Friday, August 11, 2006

Out of Africa

1). The Rev. Fred Daley, 59, and a Roman Catholic priest, was scheduled to be on an AIDS mission to Africa last Sunday. He had undergone months of training and was preparing to spend more than a year in Lesotho, where one-third of the population suffers from AIDS. But on July 18, Daley was suddenly withdrawn from his mission to Lesotho by its organizers, Catholic Relief Services, because:

A. He refused to try to convert villagers to Catholicism.
B. He wanted to teach villagers basic sex education and provide condoms.
C. He was a member of a white supremacist group as a teen.
D. He is a gay.


ANSWER:
D: He is gay, but celibate. Michael Wiest, CRS chief executive officer, and Dave Piriano, a CRS vice president, said that it was not Daley's sexuality that had prompted their organization to take him off the mission. They said that what had concerned them was that Daley was a public advocate of gay rights.

“Lesotho [located deep in the southern tip of Africa] is a country of 1 million poor African peasants,” Piriano said. “There are different societal norms there.”
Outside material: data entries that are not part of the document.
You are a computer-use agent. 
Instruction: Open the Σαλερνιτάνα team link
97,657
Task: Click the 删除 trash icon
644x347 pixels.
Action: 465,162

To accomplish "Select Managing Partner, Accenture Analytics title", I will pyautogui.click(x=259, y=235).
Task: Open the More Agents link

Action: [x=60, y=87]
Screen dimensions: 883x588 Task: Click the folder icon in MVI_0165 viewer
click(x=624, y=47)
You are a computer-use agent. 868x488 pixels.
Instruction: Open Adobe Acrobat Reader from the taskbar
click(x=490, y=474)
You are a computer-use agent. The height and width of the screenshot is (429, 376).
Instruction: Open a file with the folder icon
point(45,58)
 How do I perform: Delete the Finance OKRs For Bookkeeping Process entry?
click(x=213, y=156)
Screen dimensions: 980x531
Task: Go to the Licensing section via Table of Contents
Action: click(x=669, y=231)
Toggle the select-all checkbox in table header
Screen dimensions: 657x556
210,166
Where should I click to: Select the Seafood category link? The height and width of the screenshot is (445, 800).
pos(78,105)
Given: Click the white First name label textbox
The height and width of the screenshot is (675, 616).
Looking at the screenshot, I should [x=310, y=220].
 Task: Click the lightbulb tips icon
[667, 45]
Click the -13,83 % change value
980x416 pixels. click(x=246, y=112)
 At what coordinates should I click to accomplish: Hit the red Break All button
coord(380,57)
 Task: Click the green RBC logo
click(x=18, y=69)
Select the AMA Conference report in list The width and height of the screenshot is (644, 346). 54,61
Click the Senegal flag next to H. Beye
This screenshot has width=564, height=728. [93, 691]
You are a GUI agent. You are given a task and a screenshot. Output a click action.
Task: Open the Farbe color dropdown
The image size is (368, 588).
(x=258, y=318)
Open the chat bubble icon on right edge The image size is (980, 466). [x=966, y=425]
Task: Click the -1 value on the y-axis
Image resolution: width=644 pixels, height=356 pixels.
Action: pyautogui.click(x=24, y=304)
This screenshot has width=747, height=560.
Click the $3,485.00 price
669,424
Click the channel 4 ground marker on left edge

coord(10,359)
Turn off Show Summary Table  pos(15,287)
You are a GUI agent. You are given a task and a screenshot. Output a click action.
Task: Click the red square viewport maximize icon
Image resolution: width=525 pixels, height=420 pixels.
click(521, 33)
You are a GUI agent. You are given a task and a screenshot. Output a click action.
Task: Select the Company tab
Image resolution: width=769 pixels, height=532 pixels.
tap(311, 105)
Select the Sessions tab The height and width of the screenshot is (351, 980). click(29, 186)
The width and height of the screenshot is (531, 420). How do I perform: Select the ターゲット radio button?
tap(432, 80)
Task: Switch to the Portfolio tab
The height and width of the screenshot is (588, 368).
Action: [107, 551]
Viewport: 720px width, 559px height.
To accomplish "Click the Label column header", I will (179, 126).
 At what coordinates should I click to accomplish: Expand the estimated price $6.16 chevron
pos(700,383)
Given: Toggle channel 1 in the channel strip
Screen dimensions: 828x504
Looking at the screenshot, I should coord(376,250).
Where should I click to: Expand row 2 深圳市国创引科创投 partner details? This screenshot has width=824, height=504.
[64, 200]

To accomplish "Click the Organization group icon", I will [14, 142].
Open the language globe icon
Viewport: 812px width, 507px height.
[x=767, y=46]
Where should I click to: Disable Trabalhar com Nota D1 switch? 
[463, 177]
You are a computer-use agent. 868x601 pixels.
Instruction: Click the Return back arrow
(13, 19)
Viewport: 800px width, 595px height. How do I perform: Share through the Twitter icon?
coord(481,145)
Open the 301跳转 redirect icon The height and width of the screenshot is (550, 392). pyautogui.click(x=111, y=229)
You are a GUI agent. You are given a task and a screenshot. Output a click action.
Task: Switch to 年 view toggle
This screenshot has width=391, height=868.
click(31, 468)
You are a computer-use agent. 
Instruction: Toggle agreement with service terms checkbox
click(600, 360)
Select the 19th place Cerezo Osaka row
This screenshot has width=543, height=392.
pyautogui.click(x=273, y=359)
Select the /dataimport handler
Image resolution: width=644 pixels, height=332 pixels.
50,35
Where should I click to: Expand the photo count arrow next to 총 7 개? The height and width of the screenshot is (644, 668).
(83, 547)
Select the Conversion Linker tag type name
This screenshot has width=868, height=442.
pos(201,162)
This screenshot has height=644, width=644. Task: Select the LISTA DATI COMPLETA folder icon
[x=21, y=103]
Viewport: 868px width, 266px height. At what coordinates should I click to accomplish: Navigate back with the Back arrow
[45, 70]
“Had we known earlier, we could have avoided so much controversy,” Wiest said. “It is not that he is a gay celibate priest, but that he is a well-known activist throughout the United States. … We became concerned about his celebrity in the American dialogue distracting from the mission.” Oh really? How likely is it that anyone living deep in the southern tip of Africa would have any knowledge of a well-meaning priest’s activism thousands of miles away in the United States? Not very.